United States District Court, W.D. Michigan, Southern Division
Dec 18, 2024
1:23-cv-472 (W.D. Mich. Dec. 18, 2024)

Opinion

1:23-cv-472

12-18-2024

CAMERON DAVON WRIGHT, Petitioner, v. JAMES SCHIEBNER, Respondent.


OPINION

HALA Y. JARBOU, CHIEF UNITED STATES DISTRICT JUDGE

Petitioner Cameron Davon Wright commenced this action with the assistance of counsel by filing a petition for writ of habeas corpus under 28 U.S.C. § 2254 (ECF No. 1), along with a motion to stay these proceedings and hold them in abeyance (ECF No. 2). In an opinion and order (ECF Nos. 6, 7) entered on May 30, 2023, the Court granted in part and denied in part Petitioner's motion to stay these proceedings and hold them in abeyance. The Court indicated that Petitioner would have until July 6, 2023, to either file in the state courts a motion for relief from judgment setting forth any unexhausted claims that he wished to pursue in his § 2254 petition, or file a motion to lift the stay to proceed on the § 2254 petition as filed. (ECF No. 7, PageID.33.) The Court noted further that if Petitioner elected to file a motion for relief from judgment, he must file a motion to amend his § 2254 petition to include any subsequently exhausted claims no later than 30 days after a final decision by the Michigan Supreme Court on the unexhausted claims. (Id., PageID.33.) The Court administratively closed this action until Petitioner either filed a motion to amend or a motion to lift the stay. (Id., PageID.34.)

On November 27, 2024, Petitioner returned to this Court and filed: (1) a motion to reopen the case (ECF No. 8); (2) a brief in support of his § 2254 petition (ECF No. 9); (3) a motion for an evidentiary hearing and expansion of the record (ECF No. 10); (4) a motion to compel discovery (ECF No. 11); a motion requesting that the Court not apply the concurrent sentence doctrine (ECF No. 12); and a motion to conduct a Remmer hearing (ECF No. 13). In an order (ECF No. 14) entered on December 10, 2024, the Court granted Petitioner's motion to reopen and lifted the stay previously imposed.

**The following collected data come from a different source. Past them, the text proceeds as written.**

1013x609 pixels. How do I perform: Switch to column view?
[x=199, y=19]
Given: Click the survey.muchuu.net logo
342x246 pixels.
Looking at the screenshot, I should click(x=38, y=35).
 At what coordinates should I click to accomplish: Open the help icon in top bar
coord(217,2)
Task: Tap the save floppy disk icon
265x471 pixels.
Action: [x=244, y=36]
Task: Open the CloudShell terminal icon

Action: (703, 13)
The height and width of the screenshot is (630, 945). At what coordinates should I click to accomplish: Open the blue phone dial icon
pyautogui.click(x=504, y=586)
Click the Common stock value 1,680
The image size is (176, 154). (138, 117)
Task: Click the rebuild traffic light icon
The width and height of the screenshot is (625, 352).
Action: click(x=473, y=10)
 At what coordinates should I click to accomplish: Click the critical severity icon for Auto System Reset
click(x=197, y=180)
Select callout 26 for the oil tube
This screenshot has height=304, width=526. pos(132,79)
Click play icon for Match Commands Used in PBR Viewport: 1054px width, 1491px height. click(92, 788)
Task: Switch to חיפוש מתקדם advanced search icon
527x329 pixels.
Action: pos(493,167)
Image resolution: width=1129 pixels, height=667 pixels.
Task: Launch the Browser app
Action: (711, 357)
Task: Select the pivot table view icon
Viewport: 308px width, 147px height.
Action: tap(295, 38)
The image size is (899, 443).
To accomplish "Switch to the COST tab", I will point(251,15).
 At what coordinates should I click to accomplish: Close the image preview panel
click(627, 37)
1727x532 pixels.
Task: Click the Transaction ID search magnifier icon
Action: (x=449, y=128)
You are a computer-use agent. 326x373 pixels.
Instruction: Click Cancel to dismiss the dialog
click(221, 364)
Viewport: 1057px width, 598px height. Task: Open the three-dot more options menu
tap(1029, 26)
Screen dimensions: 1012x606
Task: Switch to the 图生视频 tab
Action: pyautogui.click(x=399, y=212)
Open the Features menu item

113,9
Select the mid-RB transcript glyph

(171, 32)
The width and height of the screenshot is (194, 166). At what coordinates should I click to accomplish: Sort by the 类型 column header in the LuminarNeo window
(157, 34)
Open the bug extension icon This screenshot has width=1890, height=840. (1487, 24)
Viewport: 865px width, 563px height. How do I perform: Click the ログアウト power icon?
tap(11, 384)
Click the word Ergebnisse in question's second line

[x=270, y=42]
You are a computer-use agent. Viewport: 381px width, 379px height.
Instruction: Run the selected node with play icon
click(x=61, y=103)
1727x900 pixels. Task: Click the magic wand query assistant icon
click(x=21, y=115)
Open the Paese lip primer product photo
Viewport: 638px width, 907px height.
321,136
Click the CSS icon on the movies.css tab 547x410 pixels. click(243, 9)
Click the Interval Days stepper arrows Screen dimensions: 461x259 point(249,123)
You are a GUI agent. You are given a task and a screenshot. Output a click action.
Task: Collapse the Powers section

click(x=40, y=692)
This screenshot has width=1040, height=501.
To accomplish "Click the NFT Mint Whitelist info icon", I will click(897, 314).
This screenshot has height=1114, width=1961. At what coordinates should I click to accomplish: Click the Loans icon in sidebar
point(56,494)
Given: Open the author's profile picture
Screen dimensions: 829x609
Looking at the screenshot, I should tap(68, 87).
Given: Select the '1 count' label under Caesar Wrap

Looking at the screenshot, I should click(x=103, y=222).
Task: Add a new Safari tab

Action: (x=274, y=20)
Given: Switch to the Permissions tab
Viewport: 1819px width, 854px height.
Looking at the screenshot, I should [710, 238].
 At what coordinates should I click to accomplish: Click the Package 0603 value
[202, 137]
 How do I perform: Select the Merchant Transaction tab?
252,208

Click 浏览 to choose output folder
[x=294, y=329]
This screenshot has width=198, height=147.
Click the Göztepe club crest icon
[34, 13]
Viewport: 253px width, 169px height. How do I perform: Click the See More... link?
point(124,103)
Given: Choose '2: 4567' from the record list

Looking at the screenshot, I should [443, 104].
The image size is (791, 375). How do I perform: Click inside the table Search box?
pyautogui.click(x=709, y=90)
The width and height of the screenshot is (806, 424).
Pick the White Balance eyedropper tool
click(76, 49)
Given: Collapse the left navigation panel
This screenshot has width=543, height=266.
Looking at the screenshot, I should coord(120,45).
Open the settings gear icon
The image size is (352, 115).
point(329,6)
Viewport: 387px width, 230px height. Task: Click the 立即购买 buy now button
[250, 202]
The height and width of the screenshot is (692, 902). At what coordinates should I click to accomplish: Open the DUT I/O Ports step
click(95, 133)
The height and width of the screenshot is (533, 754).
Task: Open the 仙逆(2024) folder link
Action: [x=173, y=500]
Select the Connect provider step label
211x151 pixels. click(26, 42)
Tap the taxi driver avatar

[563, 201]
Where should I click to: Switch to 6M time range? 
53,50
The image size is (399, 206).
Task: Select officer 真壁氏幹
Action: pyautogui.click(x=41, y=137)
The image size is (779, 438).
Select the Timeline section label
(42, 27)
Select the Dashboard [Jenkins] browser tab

Petitioner's § 2254 petition is now before the Court for a preliminary review of the petition to determine whether “it plainly appears from the face of the petition and any exhibits annexed to it that the petitioner is not entitled to relief in the district court.” Rule 4, Rules Governing § 2254 Cases; see 28 U.S.C. § 2243. If so, the petition must be summarily dismissed. Rule 4; see Allen v. Perini, 424 F.2d 134, 141 (6th Cir. 1970) (district court has the duty to “screen out” petitions that lack merit on their face). A dismissal under Rule 4 includes those petitions which raise legally frivolous claims, as well as those containing factual allegations that are palpably incredible or false. Carson v. Burke, 178 F.3d 434, 436-37 (6th Cir. 1999). After undertaking the review required by Rule 4, under the concurrent sentencing doctrine, the Court will exercise its discretion and decline to consider the petition. The Court, therefore, will deny Petitioner's motion requesting that the Court not apply the concurrent sentence doctrine (ECF No. 12) and deny his other motions without prejudice.

I. Factual Allegations

Petitioner is currently incarcerated with the Michigan Department of Corrections (MDOC) at the Muskegon Correctional Facility (MCF) in Muskegon Heights, Muskegon County, Michigan. Petitioner is serving sentences following his convictions for multiple offenses in four criminal proceedings in the Kent County Circuit Court: (1) the specific convictions under attack in this action that were entered in People v. Wright, Case No. 18-01493-FC (Kent Cnty. Cir. Ct.) (the Davis murder); (2) the convictions that Petitioner attacked in a separate habeas corpus action, Wright v. Schiebner, 1:22-cv-392 (W.D. Mich.), that were entered in People v. Wright, Case No. 18-06740-FC (Kent Cnty. Cir. Ct.) (the Swift murder); (3) a conviction entered in People v. Wright, Case No. 14-09000-FH (Kent. Cnty. Cir. Ct.) (the “fleeing” case); and (4) convictions entered in People v. Wright, Case No. 13-07991-FH (Kent Cnty. Cir. Ct.) (the drug case).

This Court denied Petitioner's § 2254 petition challenging the Swift murder convictions on November 8, 2023. See Wright v. Schiebner, No. 1:22-cv-392, 2023 WL 7383257 (W.D. Mich. Nov. 8, 2023). The United States Court of Appeals for the Sixth Circuit denied Petitioner's application for a certificate of appealability on June 21, 2024. See Wright v. Schiebner, No. 232055, 2024 WL 4785773 (6th Cir. June 21, 2024). Petitioner has filed a petition for a writ of certiorari, which is still pending before the United States Supreme Court.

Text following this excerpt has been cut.